Asked about other recent enforcement actions, Serota said the city “conducted a large-scale SPO (stored property ordinance) enforcement (at) DeCorte Neighborhood Park in Kalihi on September 29, 2023. There was also an enforcement for undeveloped park land in Velzeyland in
October 2023. Kea‘au Beach Park also saw these larger enforcements in October 2019 and October 2020. There is an upcoming large enforcement at Kuilei Cliffs Beach Park at the end of this month.”
During the city’s last cleanup of Ulehawa Beach Park, state Rep. Darius Kila (D, Nanakuli-Maili) said, eight tons of items were collected.
“I think this is long overdue and well received and welcomed,” Kila said. “This stretch of beach has not just been inundated by homeless encampments, but
illegal dumping, trash, and there was a murder. If the public cannot safely access those areas, this is what the county has to do.”

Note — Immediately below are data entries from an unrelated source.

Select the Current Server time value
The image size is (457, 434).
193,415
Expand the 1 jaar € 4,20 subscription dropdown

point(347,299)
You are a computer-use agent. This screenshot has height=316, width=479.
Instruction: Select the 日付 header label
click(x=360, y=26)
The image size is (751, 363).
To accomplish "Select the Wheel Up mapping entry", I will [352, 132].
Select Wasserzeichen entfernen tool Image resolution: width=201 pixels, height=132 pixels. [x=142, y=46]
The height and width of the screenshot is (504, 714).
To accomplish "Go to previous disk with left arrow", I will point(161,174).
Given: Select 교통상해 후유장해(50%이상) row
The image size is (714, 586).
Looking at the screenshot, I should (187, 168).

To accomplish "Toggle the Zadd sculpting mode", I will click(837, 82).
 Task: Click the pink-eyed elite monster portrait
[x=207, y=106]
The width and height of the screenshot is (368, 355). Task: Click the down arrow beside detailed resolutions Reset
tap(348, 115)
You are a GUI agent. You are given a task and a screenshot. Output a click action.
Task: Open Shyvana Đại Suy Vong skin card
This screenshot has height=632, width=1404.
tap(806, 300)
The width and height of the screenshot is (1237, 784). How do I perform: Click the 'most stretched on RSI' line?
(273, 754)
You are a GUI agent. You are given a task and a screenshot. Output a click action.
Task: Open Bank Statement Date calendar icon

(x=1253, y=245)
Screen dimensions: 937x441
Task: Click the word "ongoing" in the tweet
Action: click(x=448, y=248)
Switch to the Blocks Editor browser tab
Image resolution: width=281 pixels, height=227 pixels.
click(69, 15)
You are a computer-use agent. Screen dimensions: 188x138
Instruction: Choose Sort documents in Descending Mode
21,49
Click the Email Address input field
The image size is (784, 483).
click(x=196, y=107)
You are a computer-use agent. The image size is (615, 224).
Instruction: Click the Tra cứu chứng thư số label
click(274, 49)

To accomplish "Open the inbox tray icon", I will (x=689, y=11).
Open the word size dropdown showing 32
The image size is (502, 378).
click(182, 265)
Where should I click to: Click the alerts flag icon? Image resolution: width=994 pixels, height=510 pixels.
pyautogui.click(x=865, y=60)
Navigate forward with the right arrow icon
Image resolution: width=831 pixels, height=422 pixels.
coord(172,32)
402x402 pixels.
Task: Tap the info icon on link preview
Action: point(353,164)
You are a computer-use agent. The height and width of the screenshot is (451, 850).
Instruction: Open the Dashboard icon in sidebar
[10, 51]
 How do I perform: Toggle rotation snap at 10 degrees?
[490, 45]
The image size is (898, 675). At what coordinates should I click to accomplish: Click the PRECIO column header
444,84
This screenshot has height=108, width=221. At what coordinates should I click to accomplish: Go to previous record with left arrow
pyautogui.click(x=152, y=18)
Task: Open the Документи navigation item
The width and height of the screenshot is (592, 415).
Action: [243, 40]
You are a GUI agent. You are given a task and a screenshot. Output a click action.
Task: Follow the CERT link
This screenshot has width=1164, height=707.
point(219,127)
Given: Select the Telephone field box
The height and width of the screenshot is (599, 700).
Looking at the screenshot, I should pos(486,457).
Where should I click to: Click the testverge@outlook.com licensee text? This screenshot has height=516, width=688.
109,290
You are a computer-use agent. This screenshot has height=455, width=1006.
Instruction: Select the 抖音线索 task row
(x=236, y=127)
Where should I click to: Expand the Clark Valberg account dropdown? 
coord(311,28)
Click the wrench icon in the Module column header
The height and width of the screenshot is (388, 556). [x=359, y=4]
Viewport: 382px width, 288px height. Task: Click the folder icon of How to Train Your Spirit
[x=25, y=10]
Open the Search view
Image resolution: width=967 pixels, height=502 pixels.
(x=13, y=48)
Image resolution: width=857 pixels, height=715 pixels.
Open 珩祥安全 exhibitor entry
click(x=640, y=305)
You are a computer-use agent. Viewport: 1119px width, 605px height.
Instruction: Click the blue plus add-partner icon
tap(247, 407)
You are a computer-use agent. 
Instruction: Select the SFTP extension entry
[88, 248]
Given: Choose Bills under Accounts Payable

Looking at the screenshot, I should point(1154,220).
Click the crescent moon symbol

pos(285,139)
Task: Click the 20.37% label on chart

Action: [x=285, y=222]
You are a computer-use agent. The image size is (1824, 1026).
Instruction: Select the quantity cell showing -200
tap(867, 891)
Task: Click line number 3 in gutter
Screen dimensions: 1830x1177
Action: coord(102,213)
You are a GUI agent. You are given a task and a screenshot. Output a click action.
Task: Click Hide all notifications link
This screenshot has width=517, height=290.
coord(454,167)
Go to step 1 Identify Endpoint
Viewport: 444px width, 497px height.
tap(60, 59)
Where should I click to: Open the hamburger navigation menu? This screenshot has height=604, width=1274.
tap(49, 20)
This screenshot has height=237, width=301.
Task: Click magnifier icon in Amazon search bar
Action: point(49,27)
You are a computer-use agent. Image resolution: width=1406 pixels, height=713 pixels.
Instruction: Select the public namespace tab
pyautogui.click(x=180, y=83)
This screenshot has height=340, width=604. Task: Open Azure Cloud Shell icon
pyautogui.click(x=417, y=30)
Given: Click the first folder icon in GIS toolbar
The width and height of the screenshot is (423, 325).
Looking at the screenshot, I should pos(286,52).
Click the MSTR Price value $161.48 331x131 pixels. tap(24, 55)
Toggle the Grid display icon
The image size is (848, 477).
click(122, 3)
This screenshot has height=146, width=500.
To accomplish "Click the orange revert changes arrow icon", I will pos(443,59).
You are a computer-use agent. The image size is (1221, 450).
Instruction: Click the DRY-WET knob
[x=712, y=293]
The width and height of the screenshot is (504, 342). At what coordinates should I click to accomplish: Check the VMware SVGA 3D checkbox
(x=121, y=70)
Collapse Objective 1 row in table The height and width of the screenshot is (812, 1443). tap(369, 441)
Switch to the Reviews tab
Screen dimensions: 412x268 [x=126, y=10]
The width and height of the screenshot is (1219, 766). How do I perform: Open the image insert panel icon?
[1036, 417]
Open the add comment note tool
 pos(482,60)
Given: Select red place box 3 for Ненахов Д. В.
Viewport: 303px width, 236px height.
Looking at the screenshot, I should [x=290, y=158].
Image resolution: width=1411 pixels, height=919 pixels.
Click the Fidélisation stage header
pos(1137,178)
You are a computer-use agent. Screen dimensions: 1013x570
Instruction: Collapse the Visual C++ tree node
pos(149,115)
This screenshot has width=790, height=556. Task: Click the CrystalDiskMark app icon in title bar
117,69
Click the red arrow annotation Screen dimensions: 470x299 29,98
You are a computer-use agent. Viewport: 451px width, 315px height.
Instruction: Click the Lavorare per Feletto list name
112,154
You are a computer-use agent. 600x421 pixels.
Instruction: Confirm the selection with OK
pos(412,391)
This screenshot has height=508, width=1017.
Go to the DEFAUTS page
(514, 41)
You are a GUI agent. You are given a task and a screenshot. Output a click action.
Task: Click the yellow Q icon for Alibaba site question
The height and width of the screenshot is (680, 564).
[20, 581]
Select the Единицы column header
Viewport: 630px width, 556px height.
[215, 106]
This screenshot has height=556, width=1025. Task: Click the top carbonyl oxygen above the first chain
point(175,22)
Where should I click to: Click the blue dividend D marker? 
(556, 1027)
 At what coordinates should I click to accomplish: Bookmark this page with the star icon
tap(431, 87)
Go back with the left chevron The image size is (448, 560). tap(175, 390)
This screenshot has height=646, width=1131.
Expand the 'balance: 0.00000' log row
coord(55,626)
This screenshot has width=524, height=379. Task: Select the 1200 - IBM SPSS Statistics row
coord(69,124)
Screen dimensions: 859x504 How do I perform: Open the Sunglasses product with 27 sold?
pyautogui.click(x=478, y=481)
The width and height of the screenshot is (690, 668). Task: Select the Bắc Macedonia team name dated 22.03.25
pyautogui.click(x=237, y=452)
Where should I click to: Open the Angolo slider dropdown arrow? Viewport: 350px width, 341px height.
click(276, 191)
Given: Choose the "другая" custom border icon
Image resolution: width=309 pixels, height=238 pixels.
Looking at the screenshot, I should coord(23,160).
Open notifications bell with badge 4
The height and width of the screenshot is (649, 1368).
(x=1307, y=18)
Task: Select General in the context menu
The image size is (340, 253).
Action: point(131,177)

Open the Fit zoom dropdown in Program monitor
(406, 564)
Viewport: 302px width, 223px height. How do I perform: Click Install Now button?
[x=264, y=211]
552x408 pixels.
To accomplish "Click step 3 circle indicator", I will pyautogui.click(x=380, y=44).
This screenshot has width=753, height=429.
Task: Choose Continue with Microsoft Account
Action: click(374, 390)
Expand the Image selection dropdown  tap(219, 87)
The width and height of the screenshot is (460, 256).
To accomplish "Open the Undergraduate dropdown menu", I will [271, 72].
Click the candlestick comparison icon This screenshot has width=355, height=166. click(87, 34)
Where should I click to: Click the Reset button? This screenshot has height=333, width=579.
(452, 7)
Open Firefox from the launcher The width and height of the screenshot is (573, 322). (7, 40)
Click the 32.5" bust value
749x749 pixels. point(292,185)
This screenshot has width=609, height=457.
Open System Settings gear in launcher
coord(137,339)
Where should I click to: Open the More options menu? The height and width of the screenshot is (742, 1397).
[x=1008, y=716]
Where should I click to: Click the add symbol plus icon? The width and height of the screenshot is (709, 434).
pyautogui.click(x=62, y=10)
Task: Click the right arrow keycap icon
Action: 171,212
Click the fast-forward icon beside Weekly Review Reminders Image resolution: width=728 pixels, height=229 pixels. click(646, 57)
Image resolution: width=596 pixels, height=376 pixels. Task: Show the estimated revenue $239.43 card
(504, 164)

Most of the items in the area “appear to be for household use,” Kila said, but sometimes “vehicles need to be towed.”
He appreciates the continuing efforts of outreach workers to help homeless people improve their lives and get housed but called it “disheartening” when “most of the time it’s not accepted.”
Most of the homeless people in the area are from the Waianae Coast, Tehotu said, “and a lot of them were staying with family before they were asked to leave their homes for whatever reasons.”
She estimates that up to half have been involved with Oahu’s homeless “system” to some extent, while the rest are considered “service resistant.”
While most of the island’s homeless population remains homegrown, Tehotu said all parts of Oahu are seeing more people from the mainland either becoming homeless or relocating specifically to tap into homeless services.
“Hawaii is expensive,” she said. “Even a gallon of milk is $12. Islandwide we’re experiencing an increase from the mainland. They come here with good intentions, and some get evicted on the mainland and want to access our homeless system. It’s not just the West side. It’s happening all over Oahu.”
Between now and the weeklong closure of Ulehawa Beach Park, social workers from Kealahou West Oahu plan to talk to the homeless in the area to encourage them to move off the beach and into shelters, where they also can get help with their underlying issues.
“Every day we’re going to let them know as the pressure becomes more,” Tehotu said. “The goal is to be there when they do change their mind.”